# Provided passage

Consider this code example:
int main(void)
{
volatile int a;
static volatile int b;
volatile int c;
c = 20;
static volatile int d;
d = 30;
volatile int e = 40;
static volatile int f = 50;
return 0;
}
Without volatile
a compiler could optimize away all the variables since they are never read from.
I think a
and b
can be optimized away since they are completely unused, see unused volatile variable.
I think c
and d
can not be removed since they are written to, and writes to volatile variables must actually happen. e
should be equivalent to c
.
GCC does not optimize away f
, but it also does not emit any instruction to write to it. 50 is set in a data section. LLVM (clang) removes f
completely.
Are these statements true?
Writes to volatile variables (even automatic ones) count as observable behaviour.
C11 (N1570) 5.1.2.3/6:
The least requirements on a conforming implementation are:
— Accesses to volatile objects are evaluated strictly according to the rules of the abstract machine.
— At program termination, all data written into files shall be identical to the result that execution of the program according to the abstract semantics would have produced.
— The input and output dynamics of interactive devices shall take place as specified in 7.21.3. The intent of these requirements is that unbuffered or line-buffered output appear as soon as possible, to ensure that prompting messages actually appear prior to a program waiting for input.
This is the observable behavior of the program.
The question is: does initialization (e
, f
) count as an "access"? As pointed out by Sander de Dycker, 6.7.3 says:
What constitutes an access to an object that has volatile-qualified type is implementation-defined.
which means it's up to the compiler whether or not e
and f
can be optimized away - but this must be documented!

# Data
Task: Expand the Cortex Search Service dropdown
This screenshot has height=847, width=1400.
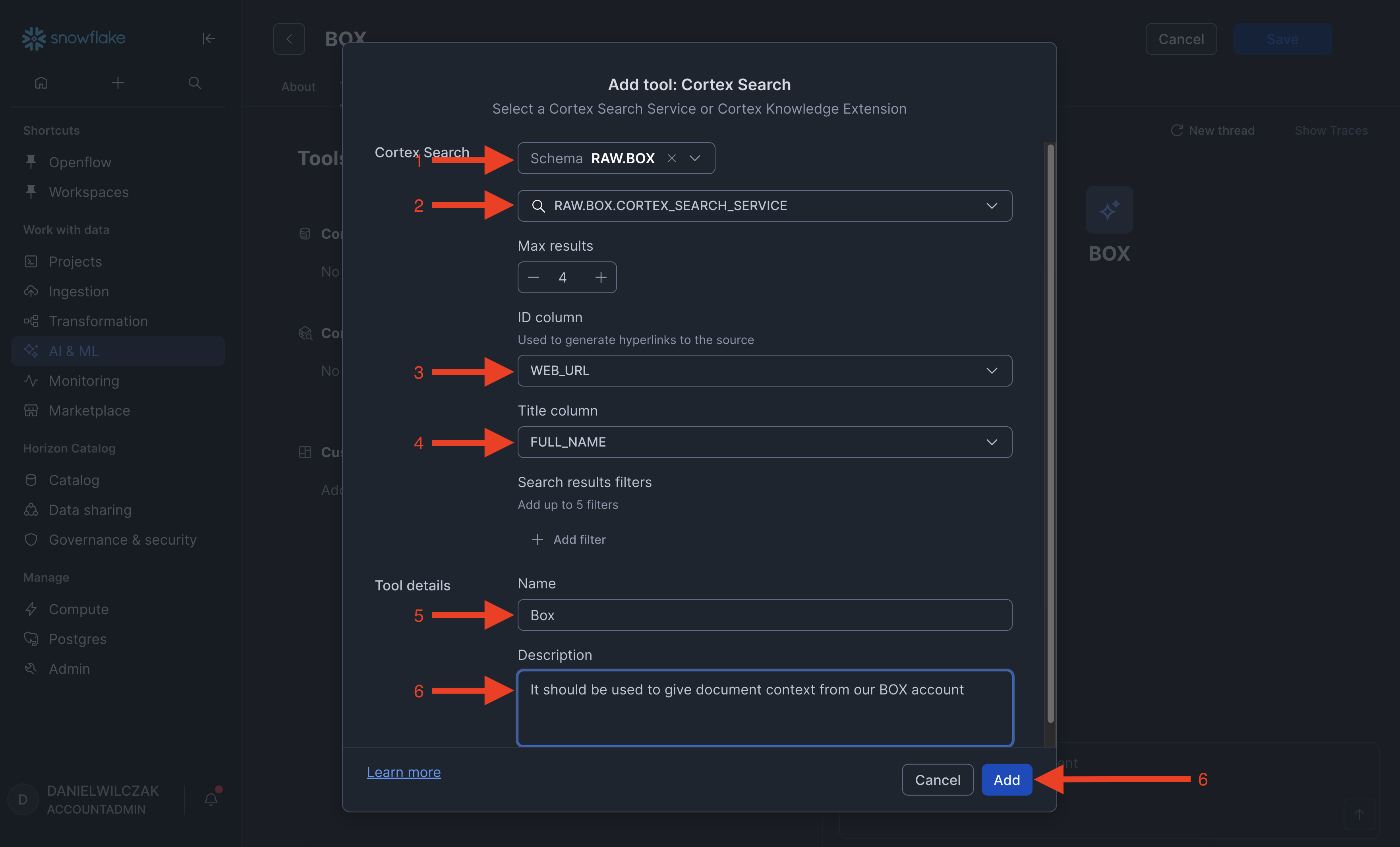Action: tap(992, 206)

# Required work
Extend the discussion of volatile variables and compiler optimization in C beyond its last sentence.

# Answer to this exercise
Strictly speaking any volatile variable that is accessed (read or written to) cannot be optimized out according to the C Standard. The Standard says that an access to a volatile object may have unknown side-effects and that accesses to volatile object has to follow the rules of the C abstract machine (where all expressions are evaluated as specified by their semantics).
From the mighty Standard (emphasis mine):
(C11, 6.7.3p7) "An object that has volatile-qualified type may be modified in ways unknown to the implementation or have other unknown side effects. Therefore any expression referring to such an object shall be evaluated strictly according to the rules of the abstract machine, as described in 5.1.2.3."
Following that even a simple initialization of a variable should be considered as an access. Remember the static
specifier also causes the object to be initialized (to 0
) and thus accessed.
Now compilers are known to behave differently with the volatile qualifier, and I guess a lot of them will just optimize out most of the volatile objects of your example program except the ones with the explicit assignment (=
).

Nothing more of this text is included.